Historium by Jo Nelson (author), Richard Wilkinson (illustrator)
This exhibit shows a trilobite fossil, in two pieces, from the Cambrian Era. Trilobites had minerals in their exoskeleton that easily fossilize. Despite being so old, over 20,000 species have been discovered.

Trilobite Fossil, Cambrian Era ~500 million years ago
This exhibit shows a traditional African Zulu drum, hand carved out of wood and topped with either cowhide or goat skin. The Zulu are the largest ethnic group in South Africa, with more than 13 million people mainly living in the province KwaZulu-Natal.

Zulu Drum
This exhibit shows a mask used to celebrate the festival Setsubun (lit. ‘seasonal division’ in Japanese). A popular way to celebrate is to throw roasted soybeans to ward off evil spirits and invite good luck. Some wear masks to appear as oni (demons), acting as evil spirits warded away by the bean-throwing.
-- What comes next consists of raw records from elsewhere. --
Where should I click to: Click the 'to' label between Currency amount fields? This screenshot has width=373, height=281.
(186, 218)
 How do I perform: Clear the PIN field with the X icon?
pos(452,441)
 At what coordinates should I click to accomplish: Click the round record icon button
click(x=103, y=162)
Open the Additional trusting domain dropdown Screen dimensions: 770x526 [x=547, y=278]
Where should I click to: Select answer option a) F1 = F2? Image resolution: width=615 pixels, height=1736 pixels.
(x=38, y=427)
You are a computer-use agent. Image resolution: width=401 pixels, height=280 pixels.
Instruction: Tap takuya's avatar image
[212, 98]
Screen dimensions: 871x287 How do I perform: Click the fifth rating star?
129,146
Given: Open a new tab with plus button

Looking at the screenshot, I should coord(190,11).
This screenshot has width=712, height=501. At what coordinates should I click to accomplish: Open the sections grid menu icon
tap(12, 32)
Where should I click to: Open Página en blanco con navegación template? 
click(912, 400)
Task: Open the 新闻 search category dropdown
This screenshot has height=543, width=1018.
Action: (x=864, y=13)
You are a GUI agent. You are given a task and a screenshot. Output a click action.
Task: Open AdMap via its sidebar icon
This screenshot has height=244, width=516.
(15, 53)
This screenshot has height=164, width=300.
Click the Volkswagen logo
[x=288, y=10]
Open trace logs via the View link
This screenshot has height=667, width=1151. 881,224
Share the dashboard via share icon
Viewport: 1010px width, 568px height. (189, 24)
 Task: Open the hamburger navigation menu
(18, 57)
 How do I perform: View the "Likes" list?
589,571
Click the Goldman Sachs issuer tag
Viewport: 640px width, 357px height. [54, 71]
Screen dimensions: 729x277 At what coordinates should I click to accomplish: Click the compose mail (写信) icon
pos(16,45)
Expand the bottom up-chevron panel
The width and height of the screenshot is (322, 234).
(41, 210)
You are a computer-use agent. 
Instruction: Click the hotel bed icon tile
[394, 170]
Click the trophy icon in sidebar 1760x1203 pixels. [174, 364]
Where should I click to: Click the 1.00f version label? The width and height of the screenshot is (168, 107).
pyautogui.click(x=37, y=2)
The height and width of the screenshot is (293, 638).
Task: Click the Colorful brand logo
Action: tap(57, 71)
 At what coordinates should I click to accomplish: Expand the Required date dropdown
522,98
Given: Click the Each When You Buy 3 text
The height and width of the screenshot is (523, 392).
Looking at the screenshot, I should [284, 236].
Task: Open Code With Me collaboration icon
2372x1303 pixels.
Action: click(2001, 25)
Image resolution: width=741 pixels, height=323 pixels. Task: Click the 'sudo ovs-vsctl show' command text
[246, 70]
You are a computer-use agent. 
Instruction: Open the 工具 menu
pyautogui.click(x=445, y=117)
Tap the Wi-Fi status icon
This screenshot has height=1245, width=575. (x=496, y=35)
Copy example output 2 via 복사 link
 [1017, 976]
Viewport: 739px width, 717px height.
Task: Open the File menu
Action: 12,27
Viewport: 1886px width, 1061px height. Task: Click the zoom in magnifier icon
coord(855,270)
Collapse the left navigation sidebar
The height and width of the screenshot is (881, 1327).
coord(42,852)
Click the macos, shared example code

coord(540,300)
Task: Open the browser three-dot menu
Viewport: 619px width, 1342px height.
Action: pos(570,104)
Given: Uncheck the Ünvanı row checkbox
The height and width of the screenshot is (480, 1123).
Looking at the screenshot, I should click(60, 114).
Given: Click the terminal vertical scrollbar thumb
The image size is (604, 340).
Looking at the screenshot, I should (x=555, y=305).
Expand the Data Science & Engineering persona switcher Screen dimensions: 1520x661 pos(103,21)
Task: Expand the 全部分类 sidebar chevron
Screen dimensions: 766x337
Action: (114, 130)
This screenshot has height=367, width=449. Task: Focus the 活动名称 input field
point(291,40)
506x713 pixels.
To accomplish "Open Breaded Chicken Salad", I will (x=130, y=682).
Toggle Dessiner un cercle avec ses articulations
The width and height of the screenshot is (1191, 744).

Japanese Setsubun Festival Mask
This exhibit shows an unassuming looking slab with inscriptions in two Ancient Egyptian languages (hieroglyphic and Demotic) and Ancient Greek. Ancient Greek rulers of Egypt issued copies of a celebration of Ptolemy V Epiphanes’s coronation as king of Egypt in 196 BCE. Since the text is the same in all three languages, the Rosetta Stone was used to decipher hieroglyphics using knowledge of Ancient Greek!

Rosetta Stone (196 BCE)
This exhibit shows a replica of a sculpture of the head of a woman. The original is in the Lourve, in Paris. It is unknown who the woman depicted in this is. They could have been a specific person known by the artist, or perhaps a goddess presented in the humanized style of the time.

Head of a Young Woman (4th Century Greece)
This fine art print depicts the Campbell soup of the title flavor. Warhol was known for his fascination with consumer culture. He once said “I used to drink it. I used to have the same lunch every day, for 20 years... the same thing over and over again.”